%matplotlib inline
import numpy as np
import matplotlib.pyplot as plt
import GPy
import pods
from IPython.display import display
In this section we'll combine expectation propagation with the low rank approximation to build a simple image classificationa application. For this toy example we'll classify whether or not the subject of the image is wearing glasses. correspond to whether the subject of the image is wearing glasses. Set up the ipython environment and download the data:
data = pods.datasets.olivetti_glasses()
Xtrain = data['X']
ytrain = data['Y']
Here’s a simple way to visualise the data. Each pixel in the image will become an input to the GP.
plt.imshow(Xtrain[120].reshape(64,64,order='F'),
interpolation='nearest',cmap=plt.cm.gray)
<matplotlib.image.AxesImage at 0x10f903210>
Now fetch the class labels
Divide the data into a training/testing set:
Next we choose some inducing inputs. Here we've chosen inducing inputs by applying k-means clustering to the training data. Think about whether this is a good scheme for choosing the inputs? Can you devise a better one?
from scipy import cluster
M = 8
#Z, distortion = cluster.vq.kmeans(Xtrain,M)
Xtrain_std = (Xtrain - Xtrain.mean(0)[None,:] )/ (Xtrain.std(0)[None,:])
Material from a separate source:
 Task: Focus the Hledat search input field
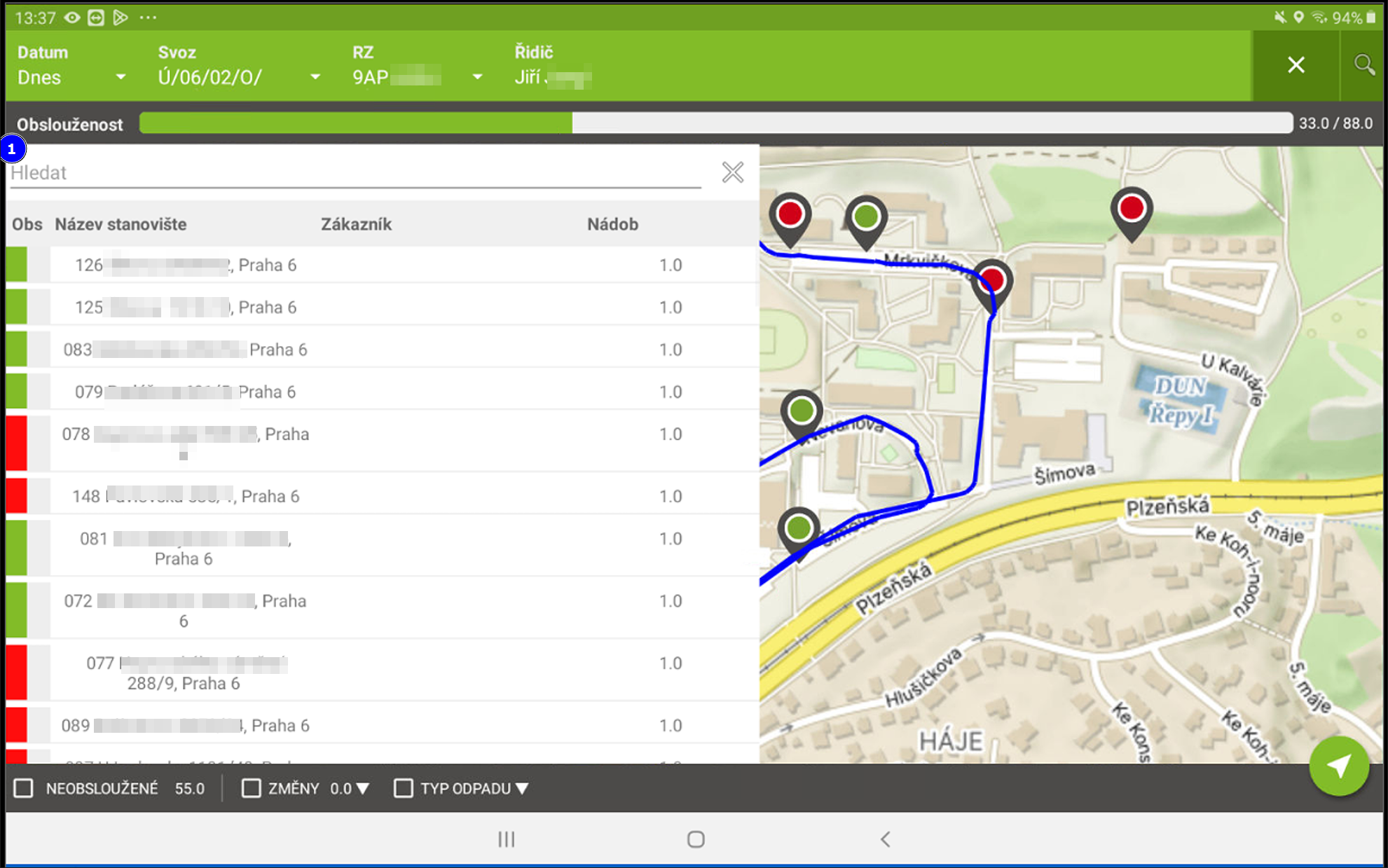click(354, 173)
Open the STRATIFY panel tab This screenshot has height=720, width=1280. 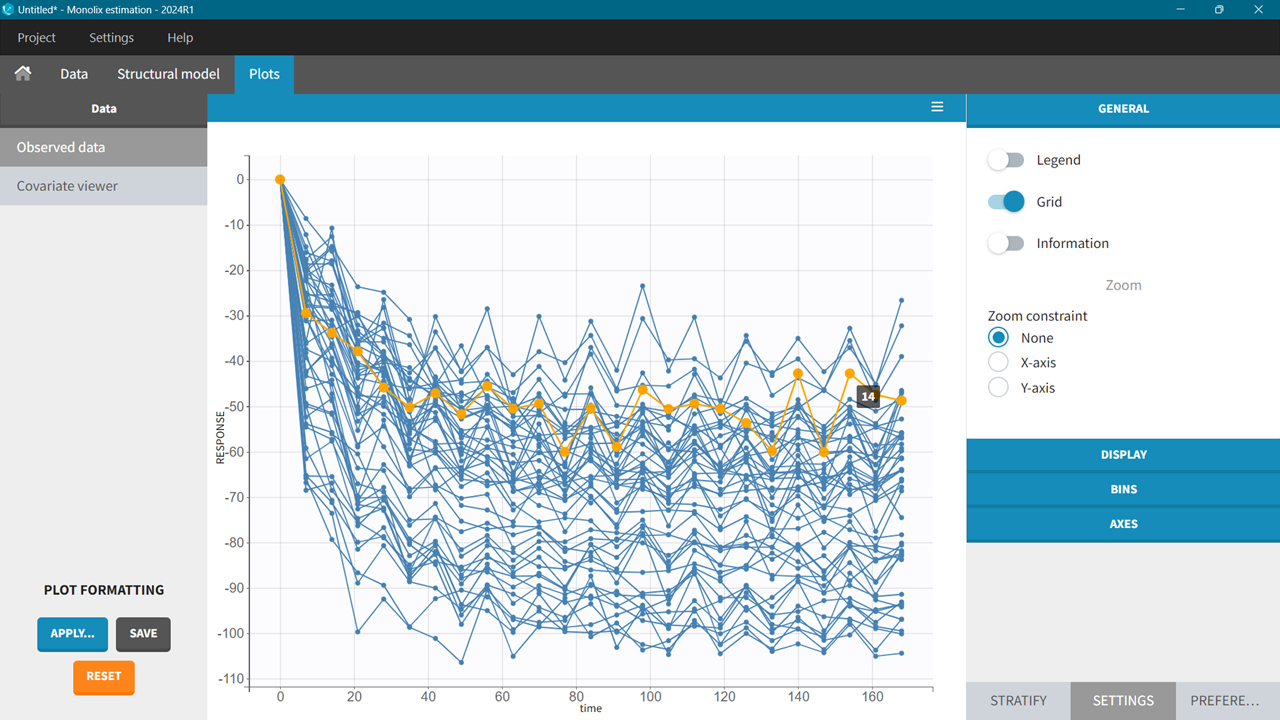tap(1018, 700)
Z = np.random.permutation(Xtrain_std)[:M].copy()
print Xtrain.mean()
132.132182617
Finally, we’re ready to build the classifier object.
k = GPy.kern.RBF(Xtrain.shape[1],lengthscale=20) + GPy.kern.White(Xtrain.shape[1],0.001)
model = GPy.models.SparseGPClassification(Xtrain_std, ytrain, kernel=k, Z=Z)
display(model)
model.optimize()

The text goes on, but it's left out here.